Rarely have I been impressed with a redo of old horror movies, mainly because I love watching the originals. I’ve never understood why someone would take a perfectly good movie and try to remake it into something “original,” or, in the case of Gus Van Sant’s Psycho,, not so original. Most of the time these days, they take a delightfully scary mess-with-your-head psychotic thriller and turn it into a gory bloodbath. Or, they feel the need to remake something that was almost perfect in the first place; The Last Man on Earth is one of my all-time favorites, and Hollywood had to go and ruin it not once, but twice, with The Omega Man and Legend.

However, in the spirit of this post, which was quite amusing by the way, I would like to offer my suggestion:
Return to Me – I know, the title is the same, but picture it: Bob’s wife dies, her heart is transplanted into Grace, with whom he meets and falls in love. Then the wife comes back as a zombie who wants her heart and her husband back.

25 07 2008
dobeman

As long as they don’t recast Freddy as someone else, I’ll be OK. I’ve kinda gotten to like that little scamp!

How about:

If you liked “Risky Business” be sure and check out “Risking Life and Limb.” See what happens when the heads of Scientology all go on retreat leaving lone Theta, Tom Cruise, all by himself in a building full of slumbering aliens bent on destroying the world!

25 07 2008
Sarah

I agree with you about the horror movies. I wanted to cry when I heard that Halloween was being “re-imaged” by Rob Zombie. I went to the theater anyway, and I wasn’t disappointed but I didn’t love it either. It made me angry when I heard about Friday the 13th and Nightmare on Elm Street, but we had to know that it would happen. I guess knowing it doens’t actually keep us from screaming, Why??

25 07 2008
Kym

Halloween the first time scared me so badly that I’m still reaching around corners to turn on lights without actually stepping into the room–there is no way I’m seeing a “re-imaging.” That first image is still burned into my brain.

25 07 2008
Matt

Megan, I could see James Belushi wielding an axe.
Dobe, you hit the nail on the head. Cruise has become a walking scary movie.
Sarah, anyone who wanted to cry about Halloween being remade is all right in my book. 🙂
Kym, that scene with Jamie Lee in the closet looking through the slats while hiding from Michael is horrifying!

25 07 2008
onegulpstories

How about one of John Hughes classic 80’s teen angst flicks “Pretty in Pigs Blood” instead of “Pretty in Pink.” It would be the same premise as “Carrie” but with Molly Ringwald finally getting revenge against James Spader.

27 07 2008
amandalinn

You are a genius.

The only horror movie I really like much is Sean of the Dead. But your suggestions have great potential.

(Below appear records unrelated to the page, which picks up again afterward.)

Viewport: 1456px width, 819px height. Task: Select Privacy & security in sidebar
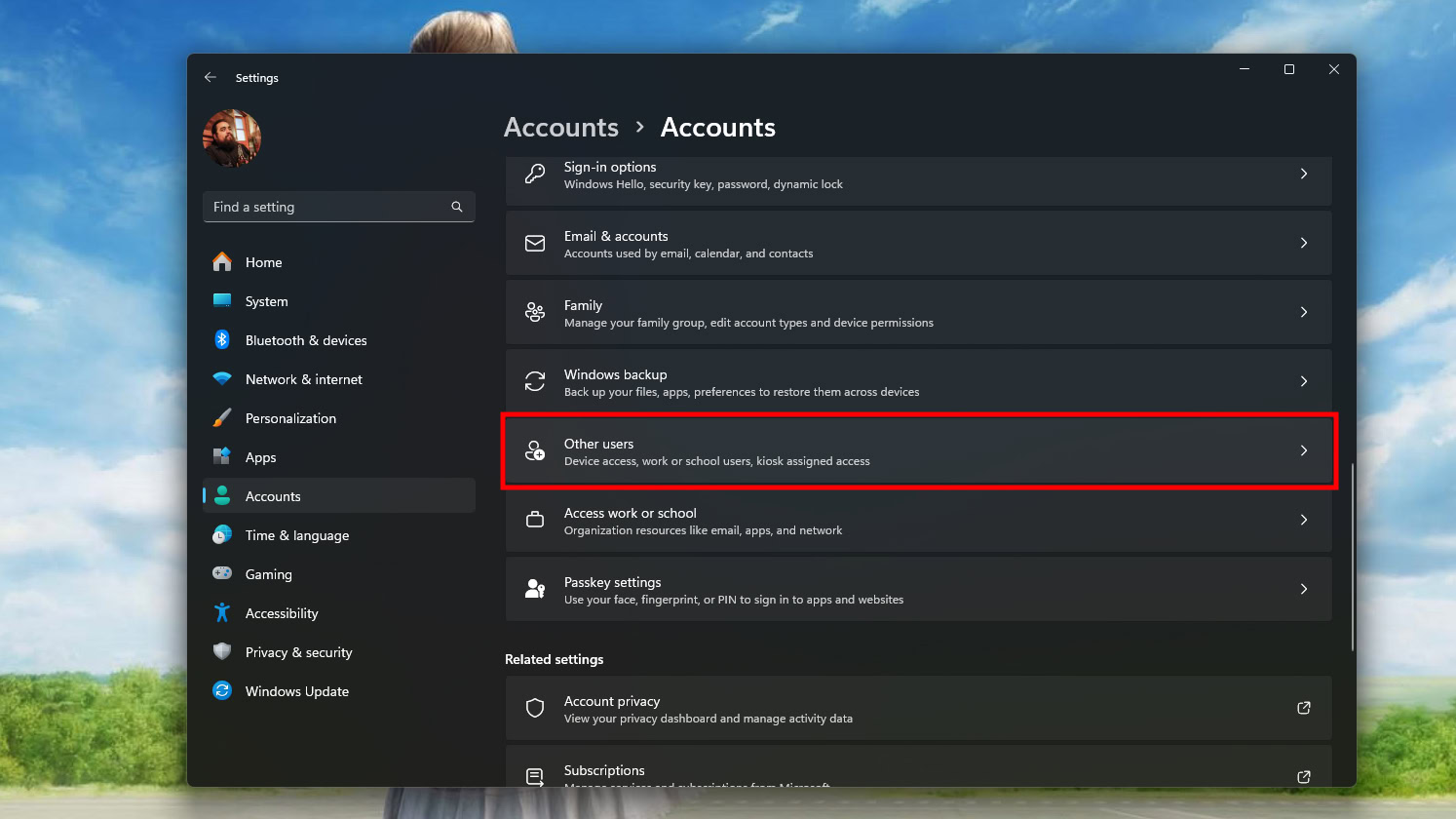pos(298,652)

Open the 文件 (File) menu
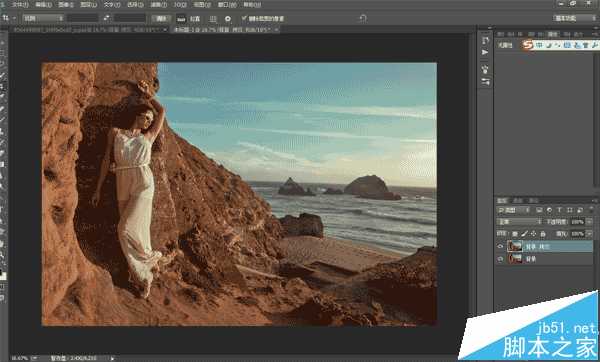(x=20, y=5)
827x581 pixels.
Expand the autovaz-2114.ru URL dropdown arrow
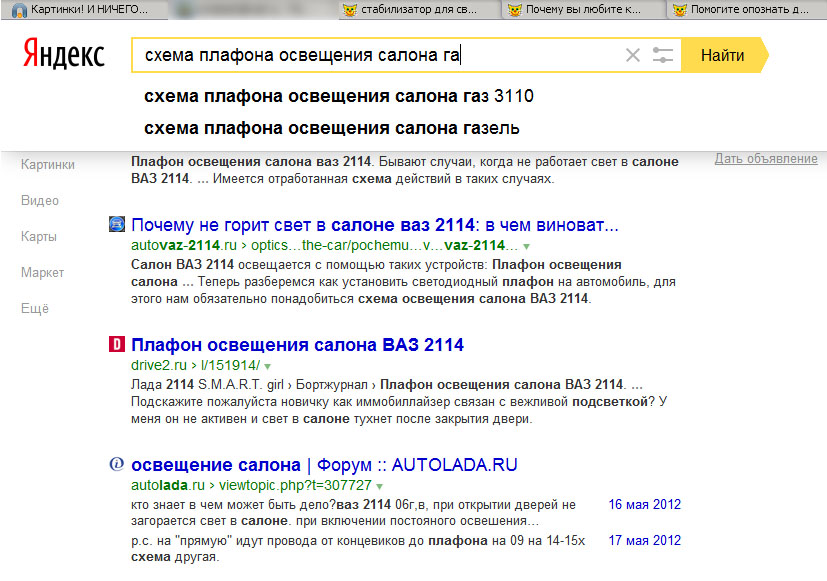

“Here comes Stein’s character with an axe, dully repeating: “Bueller? Bueller? Anyone?””

Oh my god, that’s funny.

28 07 2008
Taoist Biker

I like Megan’s term “cover.” The thing about cover bands is that eventually you have to come up with something original if you want to be taken seriously.

Apparently the movie industry isn’t quite the same way. Sheesh. Where did all the originality go? Surely there aren’t fewer drugs in Hollywood nowadays – what’s the excuse?

28 07 2008
nathaliewithanh

Yet another very entertaining post. I’m not into horror movies but it would seem to me that the effect of surprise would be essential to their enjoyment. At least, they have not re-imaged The Shining yet!

Talking about re-imaging, I was playing at Borders the other day, and found “Brideshead Revisited” on the New Fiction table. I guess it had been “revisited”?

Loved the re-imagining of Children of the Corn “in the experimental hybrid cornfield.” You funny!

31 07 2008
Luke

They should re-image Edge of the Axe. More people need to waste 2 hours of their lives…

31 07 2008
Paperspoons

Cute little Dean. Oh, how I love cute little Dean!